Co do piratów, ta gra jest szybsza w moim odczuciu i jeszcze bardziej można ją "zrushować". Przez co karty wydają mi się jeszcze słabsze. Graliśmy w różnych składach, ostatnio z dodatkiem i u nas akurat, strategia na "skarby" zawsze przeważała.

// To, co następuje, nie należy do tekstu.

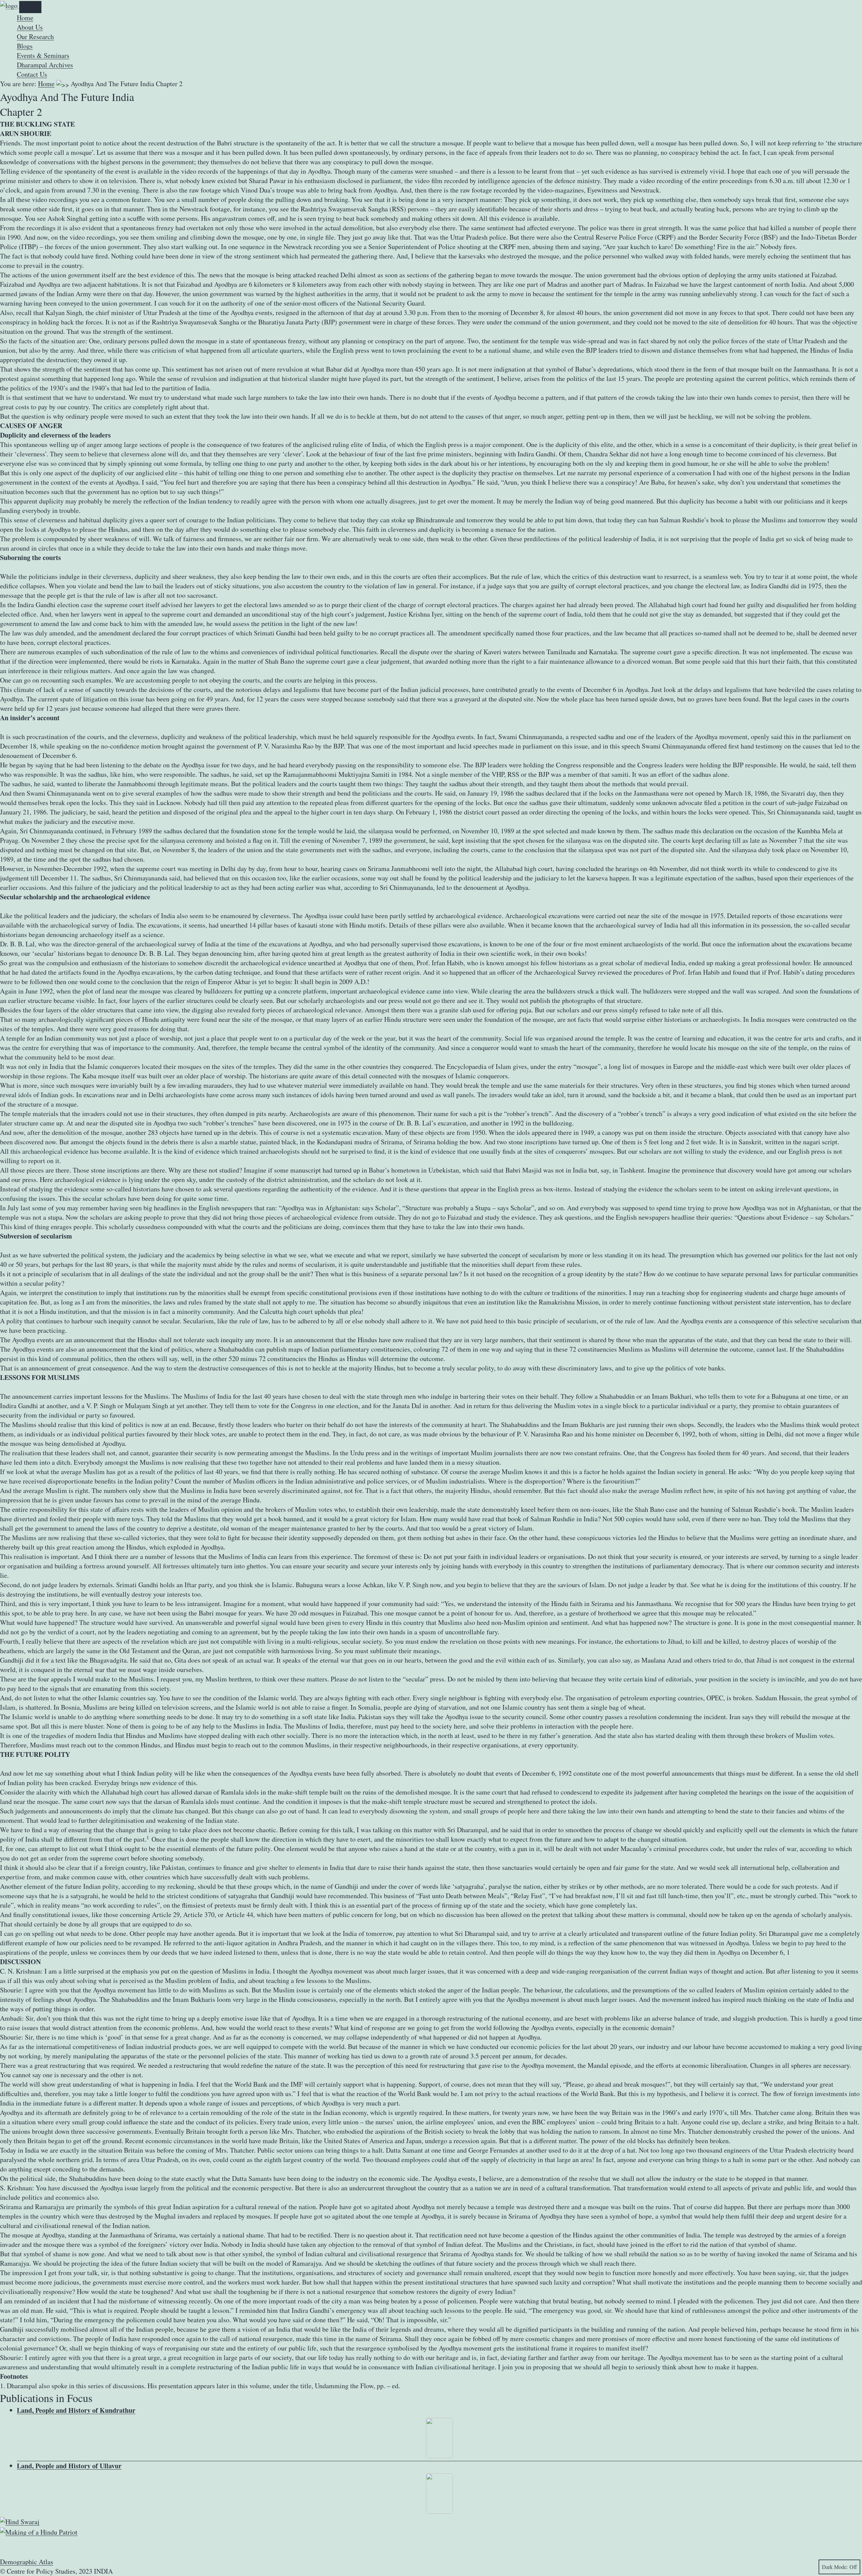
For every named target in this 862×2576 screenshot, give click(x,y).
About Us (30, 27)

Szybko streszczając ostatnią partię przed nagraniem:
Dostałem postać, która może wydawać beczki rumu aby mieć zniżki na karty więc w to poszedłem, w okolicach drugiej rundy, nazbierałem sporo kart ze zniżkami (miałem w sumie jakoś 13 monet zniżki) więc resztę gry przeznaczyłem praktycznie na zbieranie kart za darmo i robienie rezydencji. Finalnie punktów miałem sporo (na 4 osoby byłem drugi) ale grę wygrał gracz, który cisnął skarby.
Na pewno w tym co piszą przedmówcy jest sporo prawdy. Ta gra jest bardzo zależna od indywidualnych graczy i ich preferencji, niektórzy będą pędzić, inni "dzióbać" po jednej karcie na przód. Z moich doświadczeń jednak, wynika to o czym mówiłem, przez co miałem takie odczucia. Na szczęście, naszym głównym celem na kanale jest pokazywanie pełnych rozgrywek, oraz tłumaczenie zasad w trakcie. Dzięki temu, widzowie sami widzą, czy gra im siądzie czy też nie. Recenzja jest drugorzędna. Z resztą widać to po komentarzach pod filmami, jak i tutaj.